The Division of Health Licensing is reviewing Regulation 61-84 for possible revision. We are studying possible changes in the programs. We expect to have that process completed within the next 30 days.

Can I attend the 1 p.m. Oct. 22 CRCF meeting at the Heritage Building in Columbia mentioned in Ken Moore’s Sept. 26 memo?

This meeting is for our staff and invited directly affected stakeholders to review the CRCF program and potential regulatory changes. As such, the session is not considered a “public” meeting based on input from the agency’s legal staff as the group does not constitute a public body. Allowing media participation may significantly limit our ability to engage stakeholders in a completely open and frank dialogue. We do encourage you to attend future public CRCF meetings that will be held as we continue this process.

(Question 1 response) You write, “The Community Care Oversight Program has 13 positions.” Q. My questions: How many of these positions are filled with full-time on-duty people?

All 13 are full-time on-duty staff.

How many of these positions with full-time on-duty people are devoted EXCLUSIVELY to CRCFs? (The 489 facilities you regulate).

None of the 13 are devoted exclusively to CRCF.

Of the positions EXCLUSIVELY devoted by CRCFs and filled now by full-time on-duty FTEs, how many are investigators? Inspectors? (This entire question may be most easily addressed on the phone with someone. I just want to be sure we are describing your staffpower accurately. For example, we have a lot more positions in our newsroom than actual workers. We have lost many through buyouts, attrition, etc. Saying you have a position doesn't reveal much about actual staffing.)

The CRCF program staff that inspect facilities are inspectors.
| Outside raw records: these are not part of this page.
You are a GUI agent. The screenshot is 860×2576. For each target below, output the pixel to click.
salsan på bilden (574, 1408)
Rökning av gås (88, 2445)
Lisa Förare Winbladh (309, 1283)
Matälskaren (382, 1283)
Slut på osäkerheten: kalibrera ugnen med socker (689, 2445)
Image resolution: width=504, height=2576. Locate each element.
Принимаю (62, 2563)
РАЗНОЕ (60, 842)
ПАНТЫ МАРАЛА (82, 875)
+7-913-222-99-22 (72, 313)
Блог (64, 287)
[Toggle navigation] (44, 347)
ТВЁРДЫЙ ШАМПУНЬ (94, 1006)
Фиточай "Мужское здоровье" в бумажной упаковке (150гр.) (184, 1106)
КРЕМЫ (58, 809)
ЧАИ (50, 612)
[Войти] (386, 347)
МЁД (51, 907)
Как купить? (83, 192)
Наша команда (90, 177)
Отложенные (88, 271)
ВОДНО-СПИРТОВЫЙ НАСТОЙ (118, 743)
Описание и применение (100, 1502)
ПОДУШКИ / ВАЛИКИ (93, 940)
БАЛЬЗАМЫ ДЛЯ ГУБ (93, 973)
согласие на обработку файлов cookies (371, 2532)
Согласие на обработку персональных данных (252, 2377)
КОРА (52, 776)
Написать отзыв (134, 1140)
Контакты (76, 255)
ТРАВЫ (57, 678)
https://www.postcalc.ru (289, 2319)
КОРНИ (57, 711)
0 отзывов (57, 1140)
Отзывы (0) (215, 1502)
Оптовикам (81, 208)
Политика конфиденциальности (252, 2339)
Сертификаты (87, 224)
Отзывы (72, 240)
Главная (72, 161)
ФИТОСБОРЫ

The program does not use the position title of investigator.

(Questions 2 response) Does the “Community Care Oversight Program” only concern the 489 CRCFs, or does it include other types of facilities?

The Community Care Oversight program includes 87 Intermediate Care Facilities for the Mentally Retarded (MR15 and MR16). There are a total of 1,864 ICFMR beds.

(Question 8 response) You say for FY 07-08 you received 569 CRCF complaints alleging 2,592 issues... etc. (my question: Does this include the complaints forwarded to you by the Ombudsman’s office and Gloria Prevost’s group, Protection and Advocacy, which does about 85 contract inspections of CRCF’s a year for Department of Mental Health and forwards complaints to DHEC?)

Yes, but not all information forwarded to the CRCF program from these groups requires a DHEC investigation. Often, either the findings provided from their complaint investigation or the complaint itself is not within our scope of authority.

(Question 9 response)... Any idea how many closures in the past 3-4 years have been attributable in part to DHEC enforcement actions besides Peachtree?

Approximately 16 since 2004

On a different but related note: How many patients in state nursing homes? How many nursing homes?

For clarification, are you asking how many nursing homes are owned by the State of South Carolina, and how many patients are served in those homes? Or, is your question more general?

The general answer is that in South Carolina, we license 195 nursing homes with 19,647 beds. Most nursing homes in the state operate at over 95 percent occupancy.

If you want to know how many are State of South Carolina owned and how many beds are in those homes, we will need a couple of days to get you that information.